● **Your task**
Report back each line of the data that contains the word "Open".

=======

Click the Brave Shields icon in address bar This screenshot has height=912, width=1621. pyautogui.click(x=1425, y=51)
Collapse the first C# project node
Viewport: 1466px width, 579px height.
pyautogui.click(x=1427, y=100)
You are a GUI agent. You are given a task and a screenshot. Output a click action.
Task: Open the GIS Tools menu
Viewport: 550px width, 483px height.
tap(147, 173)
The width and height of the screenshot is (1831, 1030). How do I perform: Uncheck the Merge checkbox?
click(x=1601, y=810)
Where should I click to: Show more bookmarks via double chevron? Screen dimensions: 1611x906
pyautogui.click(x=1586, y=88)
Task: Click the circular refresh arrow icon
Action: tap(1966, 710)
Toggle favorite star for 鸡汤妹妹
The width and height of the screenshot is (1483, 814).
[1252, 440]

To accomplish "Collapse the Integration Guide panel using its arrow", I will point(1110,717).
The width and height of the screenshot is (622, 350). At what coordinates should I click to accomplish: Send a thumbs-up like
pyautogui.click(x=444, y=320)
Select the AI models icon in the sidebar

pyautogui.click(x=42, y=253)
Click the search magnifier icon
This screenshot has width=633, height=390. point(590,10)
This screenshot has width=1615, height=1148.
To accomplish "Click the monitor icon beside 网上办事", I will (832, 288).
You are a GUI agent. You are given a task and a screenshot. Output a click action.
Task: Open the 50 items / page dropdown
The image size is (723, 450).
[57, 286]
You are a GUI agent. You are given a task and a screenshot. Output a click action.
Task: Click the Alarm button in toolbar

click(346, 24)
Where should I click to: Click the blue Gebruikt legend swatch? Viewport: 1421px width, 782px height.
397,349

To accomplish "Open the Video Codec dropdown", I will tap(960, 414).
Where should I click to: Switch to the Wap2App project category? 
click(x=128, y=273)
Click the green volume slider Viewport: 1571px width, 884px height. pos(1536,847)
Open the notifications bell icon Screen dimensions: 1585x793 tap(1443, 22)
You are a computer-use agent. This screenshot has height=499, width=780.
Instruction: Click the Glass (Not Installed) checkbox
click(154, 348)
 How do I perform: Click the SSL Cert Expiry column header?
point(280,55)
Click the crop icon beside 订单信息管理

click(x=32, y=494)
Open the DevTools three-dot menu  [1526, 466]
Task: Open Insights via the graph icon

=======

● **Solution**
Task: Open the GIS Tools menu
Task: Open the 50 items / page dropdown
To accomplish "Open the Video Codec dropdown", I will tap(960, 414).
Open the notifications bell icon Screen dimensions: 1585x793 tap(1443, 22)
Open the DevTools three-dot menu  [1526, 466]
Task: Open Insights via the graph icon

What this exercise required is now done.